» Your task:
Only one number is wanted: the count of lines in the records below that hold the word "green".

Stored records
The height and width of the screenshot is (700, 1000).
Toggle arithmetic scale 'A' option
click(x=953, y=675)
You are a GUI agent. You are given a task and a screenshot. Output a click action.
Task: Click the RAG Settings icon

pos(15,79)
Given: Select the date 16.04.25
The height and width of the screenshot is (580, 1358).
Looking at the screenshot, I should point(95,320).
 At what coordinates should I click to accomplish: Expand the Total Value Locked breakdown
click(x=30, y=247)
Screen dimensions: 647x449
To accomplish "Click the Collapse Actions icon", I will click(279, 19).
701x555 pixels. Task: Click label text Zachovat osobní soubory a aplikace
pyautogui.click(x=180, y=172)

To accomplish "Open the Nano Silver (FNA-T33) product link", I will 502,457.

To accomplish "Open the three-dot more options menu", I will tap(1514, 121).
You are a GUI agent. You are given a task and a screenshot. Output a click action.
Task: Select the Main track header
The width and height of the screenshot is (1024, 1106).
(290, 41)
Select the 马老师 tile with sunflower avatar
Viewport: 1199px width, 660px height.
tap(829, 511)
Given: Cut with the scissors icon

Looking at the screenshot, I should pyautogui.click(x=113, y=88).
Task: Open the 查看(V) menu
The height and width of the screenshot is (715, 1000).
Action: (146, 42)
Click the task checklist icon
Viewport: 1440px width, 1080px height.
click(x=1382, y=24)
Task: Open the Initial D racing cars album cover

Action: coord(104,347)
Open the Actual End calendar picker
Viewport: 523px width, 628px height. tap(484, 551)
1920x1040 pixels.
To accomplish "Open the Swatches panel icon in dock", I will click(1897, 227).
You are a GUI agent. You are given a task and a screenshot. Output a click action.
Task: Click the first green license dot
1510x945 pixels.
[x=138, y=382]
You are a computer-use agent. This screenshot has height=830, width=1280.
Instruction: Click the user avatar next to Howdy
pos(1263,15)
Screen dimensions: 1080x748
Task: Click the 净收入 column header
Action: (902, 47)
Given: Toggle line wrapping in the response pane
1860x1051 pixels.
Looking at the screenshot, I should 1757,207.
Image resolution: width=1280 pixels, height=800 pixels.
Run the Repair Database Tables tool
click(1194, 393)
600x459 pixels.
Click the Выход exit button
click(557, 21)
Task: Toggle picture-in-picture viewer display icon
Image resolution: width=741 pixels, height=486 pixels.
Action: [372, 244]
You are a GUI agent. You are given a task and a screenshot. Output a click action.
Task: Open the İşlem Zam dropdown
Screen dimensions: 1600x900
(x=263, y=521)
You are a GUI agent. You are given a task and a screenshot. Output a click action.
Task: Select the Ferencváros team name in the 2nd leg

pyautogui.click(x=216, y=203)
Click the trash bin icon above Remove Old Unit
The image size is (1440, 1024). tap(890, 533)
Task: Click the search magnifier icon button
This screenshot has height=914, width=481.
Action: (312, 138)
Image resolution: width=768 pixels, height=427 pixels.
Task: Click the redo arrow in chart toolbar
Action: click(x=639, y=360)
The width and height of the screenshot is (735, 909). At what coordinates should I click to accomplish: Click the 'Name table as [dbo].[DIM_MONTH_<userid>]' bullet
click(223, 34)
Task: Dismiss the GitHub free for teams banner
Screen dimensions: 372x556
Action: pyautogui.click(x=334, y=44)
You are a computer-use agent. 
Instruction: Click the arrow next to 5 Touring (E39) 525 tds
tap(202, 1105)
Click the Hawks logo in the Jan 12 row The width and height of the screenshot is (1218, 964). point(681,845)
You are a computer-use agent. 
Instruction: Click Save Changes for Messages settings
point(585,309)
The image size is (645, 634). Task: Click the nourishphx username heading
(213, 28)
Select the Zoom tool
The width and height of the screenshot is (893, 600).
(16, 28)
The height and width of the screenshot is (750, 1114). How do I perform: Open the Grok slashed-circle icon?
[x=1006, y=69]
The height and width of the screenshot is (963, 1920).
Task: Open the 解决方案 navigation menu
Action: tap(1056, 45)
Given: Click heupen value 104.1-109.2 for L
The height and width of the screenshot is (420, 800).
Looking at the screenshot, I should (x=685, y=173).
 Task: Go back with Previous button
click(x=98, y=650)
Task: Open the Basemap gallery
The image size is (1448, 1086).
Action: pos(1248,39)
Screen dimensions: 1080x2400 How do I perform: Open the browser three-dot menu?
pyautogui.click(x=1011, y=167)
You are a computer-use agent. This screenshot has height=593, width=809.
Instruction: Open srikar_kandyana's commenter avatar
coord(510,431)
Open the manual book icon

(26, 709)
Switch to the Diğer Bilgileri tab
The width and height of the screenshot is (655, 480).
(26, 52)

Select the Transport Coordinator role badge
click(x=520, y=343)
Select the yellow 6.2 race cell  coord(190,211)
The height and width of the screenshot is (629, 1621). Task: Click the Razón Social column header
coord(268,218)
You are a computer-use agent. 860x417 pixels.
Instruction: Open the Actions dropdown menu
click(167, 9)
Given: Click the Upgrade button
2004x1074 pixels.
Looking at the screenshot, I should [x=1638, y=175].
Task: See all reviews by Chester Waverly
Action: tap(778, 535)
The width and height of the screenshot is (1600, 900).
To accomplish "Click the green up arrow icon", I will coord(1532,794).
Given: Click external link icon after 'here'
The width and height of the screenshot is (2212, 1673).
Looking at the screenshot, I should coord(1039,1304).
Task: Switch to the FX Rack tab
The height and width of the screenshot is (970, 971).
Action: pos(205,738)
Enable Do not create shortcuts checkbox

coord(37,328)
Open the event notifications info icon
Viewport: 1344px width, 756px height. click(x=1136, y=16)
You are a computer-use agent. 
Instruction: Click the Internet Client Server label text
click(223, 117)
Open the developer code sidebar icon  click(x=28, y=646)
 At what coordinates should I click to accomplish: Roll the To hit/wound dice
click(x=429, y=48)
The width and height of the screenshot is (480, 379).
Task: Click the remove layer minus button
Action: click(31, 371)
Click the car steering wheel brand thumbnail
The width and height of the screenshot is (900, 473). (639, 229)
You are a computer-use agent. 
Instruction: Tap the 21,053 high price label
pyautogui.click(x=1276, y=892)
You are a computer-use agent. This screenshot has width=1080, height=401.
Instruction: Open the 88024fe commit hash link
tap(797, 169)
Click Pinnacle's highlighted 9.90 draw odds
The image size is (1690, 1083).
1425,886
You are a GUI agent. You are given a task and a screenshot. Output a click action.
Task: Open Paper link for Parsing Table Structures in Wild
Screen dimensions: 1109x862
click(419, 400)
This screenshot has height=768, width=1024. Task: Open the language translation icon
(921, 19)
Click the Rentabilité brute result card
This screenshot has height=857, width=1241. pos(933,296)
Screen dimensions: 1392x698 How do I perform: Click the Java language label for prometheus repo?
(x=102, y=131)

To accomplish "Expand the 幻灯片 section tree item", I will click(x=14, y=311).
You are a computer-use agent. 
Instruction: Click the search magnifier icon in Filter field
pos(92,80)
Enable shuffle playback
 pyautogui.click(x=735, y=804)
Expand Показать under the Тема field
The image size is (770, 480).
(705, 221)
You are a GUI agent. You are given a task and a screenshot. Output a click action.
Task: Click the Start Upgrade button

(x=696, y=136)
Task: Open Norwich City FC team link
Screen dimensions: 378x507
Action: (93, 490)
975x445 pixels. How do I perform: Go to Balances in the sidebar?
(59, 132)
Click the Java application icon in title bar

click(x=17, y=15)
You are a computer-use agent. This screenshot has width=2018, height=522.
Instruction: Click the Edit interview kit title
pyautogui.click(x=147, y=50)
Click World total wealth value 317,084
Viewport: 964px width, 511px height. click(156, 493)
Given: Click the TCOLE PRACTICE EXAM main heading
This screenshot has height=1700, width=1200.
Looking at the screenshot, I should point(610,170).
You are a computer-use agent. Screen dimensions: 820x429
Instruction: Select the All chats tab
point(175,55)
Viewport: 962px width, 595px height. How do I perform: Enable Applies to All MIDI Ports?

» Answer to this problem:
2